The Chinese financial system has come a long way since the banking cleanup in the 1990s. A large commitment of government resources, deep internal restructuring, and assistance from foreign strategic investors helped to improve the performance of Chinese banks dramatically. Whether measured by profitability, capital levels, or non-performing loans, China's banking system is functioning much better than it used to.
The global financial crisis of 2008–09, however, reversed some of this progress, creating new problems in risk management and credit allocation. The government's stimulus in response to the crisis was largely through bank loans rather than through direct government spending. To stop the decline in growth, the government loosened credit controls, removed home purchase restrictions, and approved a large infrastructure program. The result was a massive increase in the stock of loans. Between December 2008 and December 2009, new bank credit increased by 11 trillion yuan, increasing the credit-to-GDP ratio by almost 25 percentage points. Another 2.5 trillion yuan of credit was extended through non-loan channels such as entrusted loans, trust loans, banker's acceptances, and corporate bonds. In short, the government unleashed a massive wave of new credit into the economy to prevent a financial downturn.
Five years after the crisis, the pace of credit growth in China has not returned to normal. This should be worrying to policymakers because rapid credit growth in emerging markets is strongly correlated with financial crises. The linkages between a rapidly growing shadow banking system and the traditional banking system have created new risks that threaten to undo the hard wrought progress of the past decade. Post-global financial crisis, China's financial sector once again appears vulnerable to large-scale credit misallocation and spiraling bad debts.

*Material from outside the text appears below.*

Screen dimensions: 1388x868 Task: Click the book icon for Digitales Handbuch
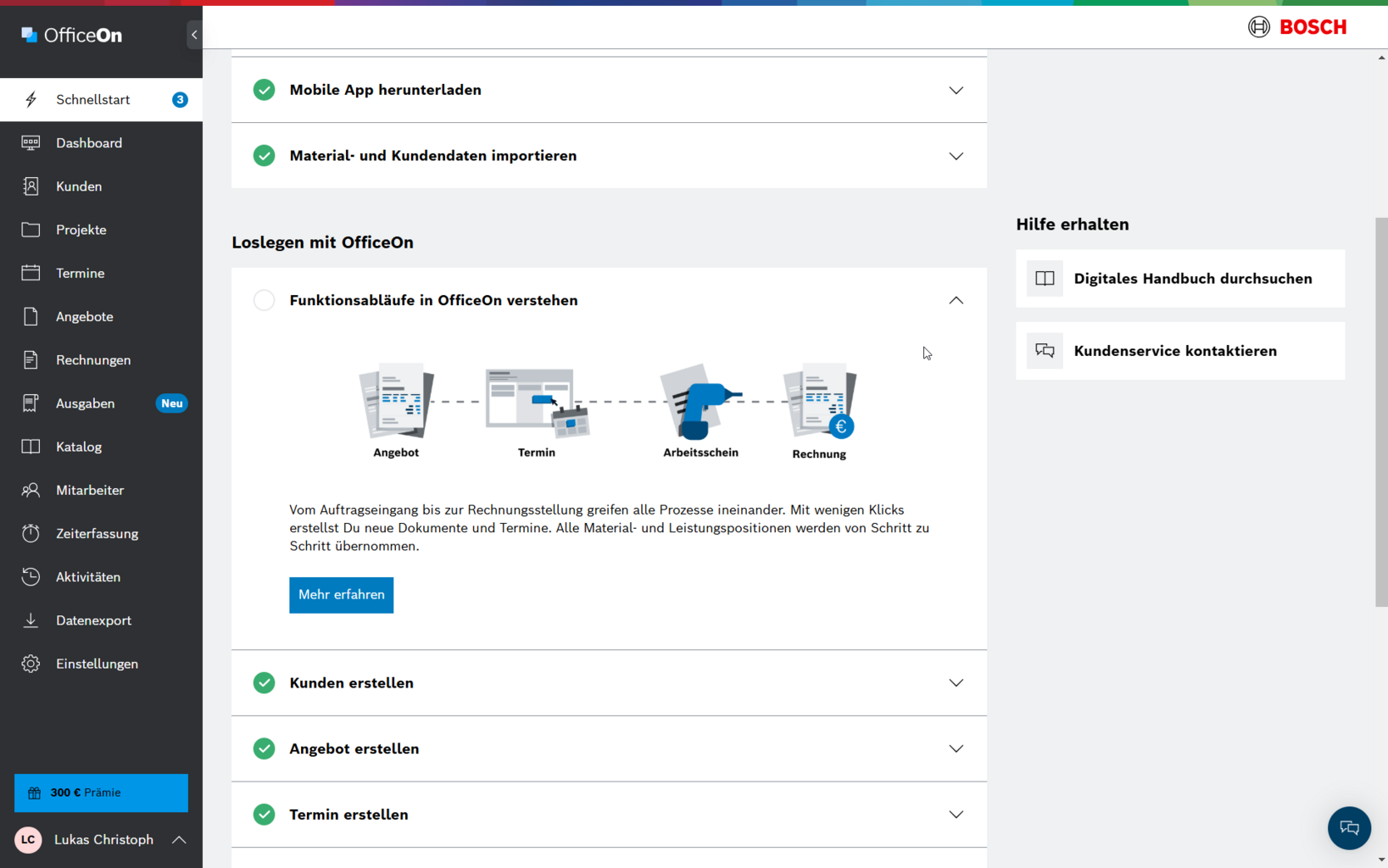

The sources of risk in the Chinese financial system today are more diverse than in the 1990s. First, the growth of credit outside traditional lending channels means that a tremendous amount of borrowing has taken place outside well-regulated modes of financial intermediation. Rapid credit growth combined with weak financial regulation is an almost certain recipe for financial distress.
Second, state-owned enterprises (SOEs) are likely to generate more bad loans due to declining profitability. Since 2007, SOEs have seen a drop in both their return on assets and interest coverage ratios relative to private firms. Many SOEs now have a return on assets significantly below borrowing costs.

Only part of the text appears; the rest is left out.